# ACTIVITY
Once the line containing "Hizmetlerimiz (280, 842)" has been written out, stop; until then, restate each line of the entries below word for word from the first.

Pixel coordinate grounding data:
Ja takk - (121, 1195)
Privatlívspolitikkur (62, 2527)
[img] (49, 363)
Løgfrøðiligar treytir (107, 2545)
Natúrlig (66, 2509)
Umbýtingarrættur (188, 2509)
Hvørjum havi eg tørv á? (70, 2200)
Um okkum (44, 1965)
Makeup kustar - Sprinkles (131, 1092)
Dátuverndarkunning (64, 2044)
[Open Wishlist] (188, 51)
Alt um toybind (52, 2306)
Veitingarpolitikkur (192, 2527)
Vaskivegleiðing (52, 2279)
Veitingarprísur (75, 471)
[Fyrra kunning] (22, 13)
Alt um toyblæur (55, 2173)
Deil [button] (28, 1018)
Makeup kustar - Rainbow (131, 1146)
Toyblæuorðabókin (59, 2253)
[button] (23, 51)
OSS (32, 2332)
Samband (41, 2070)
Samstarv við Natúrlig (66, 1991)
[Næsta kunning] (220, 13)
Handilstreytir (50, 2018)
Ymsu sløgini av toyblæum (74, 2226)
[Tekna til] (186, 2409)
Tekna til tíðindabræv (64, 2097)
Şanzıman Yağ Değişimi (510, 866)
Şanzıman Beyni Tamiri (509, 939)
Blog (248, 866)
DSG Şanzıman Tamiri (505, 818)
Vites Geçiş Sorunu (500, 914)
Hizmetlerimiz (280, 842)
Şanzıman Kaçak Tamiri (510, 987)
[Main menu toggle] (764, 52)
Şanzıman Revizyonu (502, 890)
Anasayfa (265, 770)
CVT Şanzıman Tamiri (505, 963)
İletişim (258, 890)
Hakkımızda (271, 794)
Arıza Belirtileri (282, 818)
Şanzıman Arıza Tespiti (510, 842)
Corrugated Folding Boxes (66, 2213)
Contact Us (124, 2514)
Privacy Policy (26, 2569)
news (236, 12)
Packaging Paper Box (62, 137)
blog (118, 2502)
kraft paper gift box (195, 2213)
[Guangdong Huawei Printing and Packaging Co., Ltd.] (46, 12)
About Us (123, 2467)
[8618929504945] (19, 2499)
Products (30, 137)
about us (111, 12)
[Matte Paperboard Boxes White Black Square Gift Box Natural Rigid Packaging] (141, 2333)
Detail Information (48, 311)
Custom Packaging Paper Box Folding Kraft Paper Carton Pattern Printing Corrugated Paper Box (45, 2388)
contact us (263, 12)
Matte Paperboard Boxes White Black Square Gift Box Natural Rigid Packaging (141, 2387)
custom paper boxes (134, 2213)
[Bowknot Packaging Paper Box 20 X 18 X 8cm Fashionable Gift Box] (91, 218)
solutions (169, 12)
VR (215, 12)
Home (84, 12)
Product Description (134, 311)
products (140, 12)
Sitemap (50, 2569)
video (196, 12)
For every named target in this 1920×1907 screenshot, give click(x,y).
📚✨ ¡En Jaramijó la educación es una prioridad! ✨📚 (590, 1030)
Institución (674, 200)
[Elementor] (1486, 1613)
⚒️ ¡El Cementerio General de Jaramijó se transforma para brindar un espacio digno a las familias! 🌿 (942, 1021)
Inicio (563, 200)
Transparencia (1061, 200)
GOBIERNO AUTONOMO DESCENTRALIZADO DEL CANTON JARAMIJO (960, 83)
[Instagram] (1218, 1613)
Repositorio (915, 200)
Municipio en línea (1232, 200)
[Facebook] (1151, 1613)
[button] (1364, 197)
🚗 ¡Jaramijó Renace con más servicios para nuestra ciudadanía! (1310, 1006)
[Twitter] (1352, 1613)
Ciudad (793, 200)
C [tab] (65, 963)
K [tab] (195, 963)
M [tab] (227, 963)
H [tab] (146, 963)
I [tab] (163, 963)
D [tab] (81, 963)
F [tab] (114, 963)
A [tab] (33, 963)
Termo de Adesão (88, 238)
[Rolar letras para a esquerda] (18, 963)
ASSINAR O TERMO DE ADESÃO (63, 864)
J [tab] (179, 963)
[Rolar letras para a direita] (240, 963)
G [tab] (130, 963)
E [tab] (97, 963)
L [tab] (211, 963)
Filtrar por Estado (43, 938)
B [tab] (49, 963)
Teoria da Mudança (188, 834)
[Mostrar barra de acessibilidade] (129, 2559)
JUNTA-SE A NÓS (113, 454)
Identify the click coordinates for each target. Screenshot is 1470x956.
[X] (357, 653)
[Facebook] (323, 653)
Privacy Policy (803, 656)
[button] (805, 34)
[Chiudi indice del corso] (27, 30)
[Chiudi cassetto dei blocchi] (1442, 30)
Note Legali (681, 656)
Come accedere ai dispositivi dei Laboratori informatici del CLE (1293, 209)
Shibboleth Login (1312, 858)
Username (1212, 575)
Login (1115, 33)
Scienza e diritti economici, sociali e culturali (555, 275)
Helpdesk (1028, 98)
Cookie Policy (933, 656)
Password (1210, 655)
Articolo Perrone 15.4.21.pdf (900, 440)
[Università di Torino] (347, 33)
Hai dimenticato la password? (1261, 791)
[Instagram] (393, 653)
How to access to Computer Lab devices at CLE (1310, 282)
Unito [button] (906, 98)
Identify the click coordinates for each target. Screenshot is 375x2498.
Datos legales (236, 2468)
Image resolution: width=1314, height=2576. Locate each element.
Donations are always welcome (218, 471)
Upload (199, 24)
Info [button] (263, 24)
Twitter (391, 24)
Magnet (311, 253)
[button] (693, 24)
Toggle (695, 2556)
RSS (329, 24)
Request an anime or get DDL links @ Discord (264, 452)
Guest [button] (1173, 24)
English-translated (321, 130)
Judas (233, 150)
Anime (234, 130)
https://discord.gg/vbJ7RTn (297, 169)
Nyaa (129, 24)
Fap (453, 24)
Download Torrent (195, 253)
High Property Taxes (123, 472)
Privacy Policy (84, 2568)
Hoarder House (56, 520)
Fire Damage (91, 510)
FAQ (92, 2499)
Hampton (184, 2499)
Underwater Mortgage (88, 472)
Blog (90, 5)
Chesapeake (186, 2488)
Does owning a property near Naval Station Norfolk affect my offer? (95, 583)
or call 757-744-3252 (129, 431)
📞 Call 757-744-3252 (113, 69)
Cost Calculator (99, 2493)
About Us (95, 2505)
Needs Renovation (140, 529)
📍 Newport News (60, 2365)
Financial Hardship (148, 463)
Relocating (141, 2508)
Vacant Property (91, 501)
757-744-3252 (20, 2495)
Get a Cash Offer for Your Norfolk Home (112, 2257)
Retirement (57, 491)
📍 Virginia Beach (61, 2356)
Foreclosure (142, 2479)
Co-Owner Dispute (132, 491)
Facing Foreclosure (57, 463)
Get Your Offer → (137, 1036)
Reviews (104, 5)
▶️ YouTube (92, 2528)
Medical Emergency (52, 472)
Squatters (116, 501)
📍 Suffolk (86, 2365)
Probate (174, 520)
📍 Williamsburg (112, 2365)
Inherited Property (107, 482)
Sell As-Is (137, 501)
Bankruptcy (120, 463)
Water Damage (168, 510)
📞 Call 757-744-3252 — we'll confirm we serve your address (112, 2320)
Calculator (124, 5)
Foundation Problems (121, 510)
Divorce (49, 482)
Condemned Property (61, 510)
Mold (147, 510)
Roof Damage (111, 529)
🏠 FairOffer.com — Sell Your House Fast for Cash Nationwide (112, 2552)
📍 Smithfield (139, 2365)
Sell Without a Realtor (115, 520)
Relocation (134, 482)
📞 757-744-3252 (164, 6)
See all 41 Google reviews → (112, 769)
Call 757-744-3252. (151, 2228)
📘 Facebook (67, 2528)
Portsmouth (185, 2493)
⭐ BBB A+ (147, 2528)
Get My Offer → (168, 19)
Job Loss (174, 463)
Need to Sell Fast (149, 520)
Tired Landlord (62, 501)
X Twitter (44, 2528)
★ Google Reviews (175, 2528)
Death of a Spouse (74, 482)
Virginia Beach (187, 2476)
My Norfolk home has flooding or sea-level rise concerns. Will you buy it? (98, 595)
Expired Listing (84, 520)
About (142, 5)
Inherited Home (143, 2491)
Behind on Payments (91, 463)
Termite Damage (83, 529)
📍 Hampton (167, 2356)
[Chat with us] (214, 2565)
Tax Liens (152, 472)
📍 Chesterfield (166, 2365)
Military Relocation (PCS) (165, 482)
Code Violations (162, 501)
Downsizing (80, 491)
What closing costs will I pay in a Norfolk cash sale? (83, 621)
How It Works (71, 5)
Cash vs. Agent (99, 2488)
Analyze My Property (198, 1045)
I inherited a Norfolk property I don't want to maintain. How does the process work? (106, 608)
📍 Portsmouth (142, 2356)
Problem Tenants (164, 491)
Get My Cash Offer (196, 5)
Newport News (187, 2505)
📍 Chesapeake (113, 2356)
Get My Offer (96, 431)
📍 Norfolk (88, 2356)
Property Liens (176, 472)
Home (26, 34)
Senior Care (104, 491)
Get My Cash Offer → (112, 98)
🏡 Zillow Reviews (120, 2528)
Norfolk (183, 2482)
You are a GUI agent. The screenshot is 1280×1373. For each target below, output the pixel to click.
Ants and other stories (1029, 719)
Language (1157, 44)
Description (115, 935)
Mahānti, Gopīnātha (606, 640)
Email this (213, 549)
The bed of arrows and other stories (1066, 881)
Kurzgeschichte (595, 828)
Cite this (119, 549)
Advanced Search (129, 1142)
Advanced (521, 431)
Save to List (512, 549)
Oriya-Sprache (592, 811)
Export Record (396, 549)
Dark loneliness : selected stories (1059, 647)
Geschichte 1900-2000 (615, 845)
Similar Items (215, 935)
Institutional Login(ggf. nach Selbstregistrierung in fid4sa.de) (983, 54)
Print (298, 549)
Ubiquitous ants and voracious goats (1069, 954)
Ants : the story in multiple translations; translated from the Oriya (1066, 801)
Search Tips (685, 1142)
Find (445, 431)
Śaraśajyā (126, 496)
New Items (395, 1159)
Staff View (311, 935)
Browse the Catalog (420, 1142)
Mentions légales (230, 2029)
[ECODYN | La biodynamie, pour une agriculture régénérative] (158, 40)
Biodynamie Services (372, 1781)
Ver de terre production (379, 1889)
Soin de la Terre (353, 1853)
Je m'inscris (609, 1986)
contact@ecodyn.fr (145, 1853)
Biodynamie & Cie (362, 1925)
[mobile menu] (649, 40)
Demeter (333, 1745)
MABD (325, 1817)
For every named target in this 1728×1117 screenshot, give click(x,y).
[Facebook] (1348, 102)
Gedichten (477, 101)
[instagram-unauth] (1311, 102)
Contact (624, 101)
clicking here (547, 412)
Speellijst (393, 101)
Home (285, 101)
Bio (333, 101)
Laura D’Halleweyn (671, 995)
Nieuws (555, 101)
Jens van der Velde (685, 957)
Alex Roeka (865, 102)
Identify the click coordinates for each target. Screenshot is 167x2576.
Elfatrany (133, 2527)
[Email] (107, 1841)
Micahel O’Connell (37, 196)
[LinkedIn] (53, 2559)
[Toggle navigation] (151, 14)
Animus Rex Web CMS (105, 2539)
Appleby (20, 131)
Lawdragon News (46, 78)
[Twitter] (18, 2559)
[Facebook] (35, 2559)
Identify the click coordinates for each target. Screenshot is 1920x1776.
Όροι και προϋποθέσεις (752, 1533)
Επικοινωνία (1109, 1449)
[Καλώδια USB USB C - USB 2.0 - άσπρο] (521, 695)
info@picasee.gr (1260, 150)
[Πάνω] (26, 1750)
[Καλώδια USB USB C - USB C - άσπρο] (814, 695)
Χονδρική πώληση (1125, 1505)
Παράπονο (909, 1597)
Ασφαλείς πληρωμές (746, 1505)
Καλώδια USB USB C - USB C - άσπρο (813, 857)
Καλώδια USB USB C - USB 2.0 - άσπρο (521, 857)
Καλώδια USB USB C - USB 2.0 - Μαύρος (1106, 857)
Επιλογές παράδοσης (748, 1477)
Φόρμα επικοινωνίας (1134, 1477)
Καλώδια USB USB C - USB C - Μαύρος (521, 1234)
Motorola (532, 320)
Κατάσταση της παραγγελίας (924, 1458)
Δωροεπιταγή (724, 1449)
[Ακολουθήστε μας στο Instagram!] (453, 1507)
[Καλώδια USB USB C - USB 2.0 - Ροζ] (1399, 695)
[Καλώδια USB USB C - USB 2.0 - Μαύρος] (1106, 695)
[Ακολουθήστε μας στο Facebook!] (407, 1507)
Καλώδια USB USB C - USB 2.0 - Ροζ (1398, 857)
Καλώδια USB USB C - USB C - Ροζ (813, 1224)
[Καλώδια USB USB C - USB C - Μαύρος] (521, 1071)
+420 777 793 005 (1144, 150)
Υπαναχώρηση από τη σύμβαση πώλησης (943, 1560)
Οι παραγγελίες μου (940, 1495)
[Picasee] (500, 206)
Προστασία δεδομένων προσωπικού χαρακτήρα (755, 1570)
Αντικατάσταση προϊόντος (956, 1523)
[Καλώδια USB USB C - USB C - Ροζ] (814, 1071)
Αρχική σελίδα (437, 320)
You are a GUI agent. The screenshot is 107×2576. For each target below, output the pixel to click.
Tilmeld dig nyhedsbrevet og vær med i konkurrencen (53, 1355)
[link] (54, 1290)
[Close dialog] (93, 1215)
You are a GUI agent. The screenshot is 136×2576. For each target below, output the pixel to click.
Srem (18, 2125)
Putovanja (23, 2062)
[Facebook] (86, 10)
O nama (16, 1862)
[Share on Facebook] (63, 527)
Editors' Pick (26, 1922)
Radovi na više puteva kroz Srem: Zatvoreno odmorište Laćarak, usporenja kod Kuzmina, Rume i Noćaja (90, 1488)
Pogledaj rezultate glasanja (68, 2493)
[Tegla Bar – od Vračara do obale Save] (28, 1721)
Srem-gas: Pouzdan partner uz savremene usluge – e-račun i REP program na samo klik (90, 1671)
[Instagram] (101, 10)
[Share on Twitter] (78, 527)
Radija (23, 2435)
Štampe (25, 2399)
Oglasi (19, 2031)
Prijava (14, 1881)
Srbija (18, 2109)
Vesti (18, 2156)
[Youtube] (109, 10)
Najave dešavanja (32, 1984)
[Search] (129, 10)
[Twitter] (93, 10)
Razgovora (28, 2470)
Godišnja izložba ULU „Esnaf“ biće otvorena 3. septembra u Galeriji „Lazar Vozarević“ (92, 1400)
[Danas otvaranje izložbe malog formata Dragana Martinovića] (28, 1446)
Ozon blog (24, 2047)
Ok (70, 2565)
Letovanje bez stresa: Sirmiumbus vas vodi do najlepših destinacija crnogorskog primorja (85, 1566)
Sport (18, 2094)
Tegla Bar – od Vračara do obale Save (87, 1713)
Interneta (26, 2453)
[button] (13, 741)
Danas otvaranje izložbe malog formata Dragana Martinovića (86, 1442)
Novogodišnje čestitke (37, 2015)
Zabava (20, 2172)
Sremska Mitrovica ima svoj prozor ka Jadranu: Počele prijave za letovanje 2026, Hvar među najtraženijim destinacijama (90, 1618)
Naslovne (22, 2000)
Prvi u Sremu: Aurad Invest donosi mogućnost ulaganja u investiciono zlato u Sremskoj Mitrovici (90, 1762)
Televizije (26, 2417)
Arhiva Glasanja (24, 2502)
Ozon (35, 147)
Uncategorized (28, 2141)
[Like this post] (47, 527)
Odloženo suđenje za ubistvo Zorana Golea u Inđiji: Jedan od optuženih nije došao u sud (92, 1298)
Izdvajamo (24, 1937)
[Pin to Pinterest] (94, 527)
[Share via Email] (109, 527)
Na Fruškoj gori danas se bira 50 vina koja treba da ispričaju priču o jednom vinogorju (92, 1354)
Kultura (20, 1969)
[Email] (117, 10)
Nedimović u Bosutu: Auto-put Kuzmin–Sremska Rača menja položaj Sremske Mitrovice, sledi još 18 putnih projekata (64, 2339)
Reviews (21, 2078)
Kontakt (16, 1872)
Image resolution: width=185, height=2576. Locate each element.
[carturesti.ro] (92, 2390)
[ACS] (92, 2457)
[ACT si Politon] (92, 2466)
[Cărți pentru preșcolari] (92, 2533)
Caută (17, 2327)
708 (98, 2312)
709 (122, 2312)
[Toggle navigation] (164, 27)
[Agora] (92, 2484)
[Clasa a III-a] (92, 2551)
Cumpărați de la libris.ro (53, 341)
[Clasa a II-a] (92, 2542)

# EXPECTED ANSWER
Ja takk - (121, 1195)
Privatlívspolitikkur (62, 2527)
[img] (49, 363)
Løgfrøðiligar treytir (107, 2545)
Natúrlig (66, 2509)
Umbýtingarrættur (188, 2509)
Hvørjum havi eg tørv á? (70, 2200)
Um okkum (44, 1965)
Makeup kustar - Sprinkles (131, 1092)
Dátuverndarkunning (64, 2044)
[Open Wishlist] (188, 51)
Alt um toybind (52, 2306)
Veitingarpolitikkur (192, 2527)
Vaskivegleiðing (52, 2279)
Veitingarprísur (75, 471)
[Fyrra kunning] (22, 13)
Alt um toyblæur (55, 2173)
Deil [button] (28, 1018)
Makeup kustar - Rainbow (131, 1146)
Toyblæuorðabókin (59, 2253)
[button] (23, 51)
OSS (32, 2332)
Samband (41, 2070)
Samstarv við Natúrlig (66, 1991)
[Næsta kunning] (220, 13)
Handilstreytir (50, 2018)
Ymsu sløgini av toyblæum (74, 2226)
[Tekna til] (186, 2409)
Tekna til tíðindabræv (64, 2097)
Şanzıman Yağ Değişimi (510, 866)
Şanzıman Beyni Tamiri (509, 939)
Blog (248, 866)
DSG Şanzıman Tamiri (505, 818)
Vites Geçiş Sorunu (500, 914)
Hizmetlerimiz (280, 842)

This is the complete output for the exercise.